In the heat of the summer, Whitney Toutenhoofd ’25, known professionally by the name Whitney Blue, set off on a solo, cross-country roadtrip.
Armed with her camera and a desire to capture the way in which small museums and tourist sites propagate an idealized version of American history, Blue composed the photo series “American Pageant.”
“Whitney Blue’s ‘American Pageant’ showcases provocatively arranged photographs that are each beautiful both for their powerful subjects and for their minimal expression and execution,” said Cynthia Roman, curator of prints, drawings and paintings at Yale University’s Lewis Walpole Library.
As a sophomore in Yale College double majoring in Art and Humanities, Blue already boasts an impressive portfolio. Her father introduced her to the art of photography and she has since immersed herself in the field. Inspired by the everyday challenges of life as an American teenager, she uses her camera to capture intriguing, multidimensional and sometimes dismal images. Blue’s past series includes “conceptual still life photography to address gun violence in American schools,” as well as works capturing “sites of vacant commercial units in a project documenting the decline of the retail industry,” she explained.
Her most recent project drew inspiration from her high school AP U.S. History textbook, entitled “American Pageant,” which Blue saw “as a strange title for a book that claims to cover American history in its entirety.”

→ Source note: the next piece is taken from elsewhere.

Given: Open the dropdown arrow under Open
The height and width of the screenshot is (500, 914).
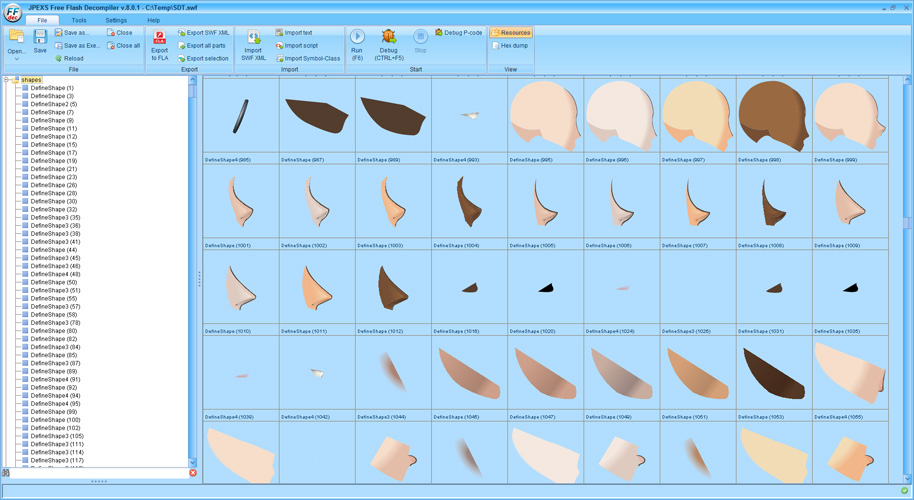Looking at the screenshot, I should 16,59.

“The word ‘pageant’ implies a sense of inauthenticity,” she wrote. “It suggests an event that prioritizes spectacle over truth.”
When composing the series, Blue visited living history museums, primarily on the East Coast, including Old Sturbridge Village, Plimoth Patuxet Museums, Colonial Williamsburg and more. She analyzed the ways “these museums and their cast of ‘costumed historians’ expose, construct and maintain our collective imagination of what it means to be American and the mythology upon which that imagination is built,” she said.
On her trip, Blue captured actors dressed in period attire, children and families visiting the sites as well as merchandise and set decor. In her shots, the modern world surrounds re-enactments of American history, shaping the way we look to the past.
“The idyllic nature of the past coming to life is contrasted with the commercial nature of the present — baby clothes, a bag of plastic toy soldiers,” Jae Rossman, fellowship program director at Beinecke Library, wrote. “Even the ragtag band of soldiers, here composed of visitors to the living museum, parallels what is often taught about the nature of those who fought early on in the American Revolutionary War.”
As a first-year, Blue received funding for this project through the Richter Summer Fellowship, which is typically awarded to upperclassmen.
She was awarded the fellowship partially due to the help of Cynthia Roman, with whom Blue connected through her first-year seminar, “Matters of Color/Color Matters.”
“I did not hesitate for a moment to recommend Whitney for this award,” Roman said, describing her proposal as “ambitious but thoughtful, well-considered and organized.”
And Blue did not disappoint her patrons. Rossman, who wrote a recommendation for Blue, spoke highly of the artist’s work.
“Subtle framing choices, like showing the rope that keeps visitors a safe distance from the live cannon, remind us that these are recreations,” Rossman said. “Yet in other images, she frames the images in a way to help the viewer suspend reality, to emphasize how believable these historical recreations seem based on what we have been taught.”
According to Blue, the series is still unfinished. She plans to expand upon this project, revisiting the sites to which she traveled this summer and exploring new destinations, all while continuing to focus on the performative and commercialized aspects of the way American history is shared.
“I am interested in what happens to our collective understanding of American history if, like a pageant, we insist that it be not only educational but entertaining,” Blue said.
Whitney Blue’s work is available to view on her website: whitneyblue.com.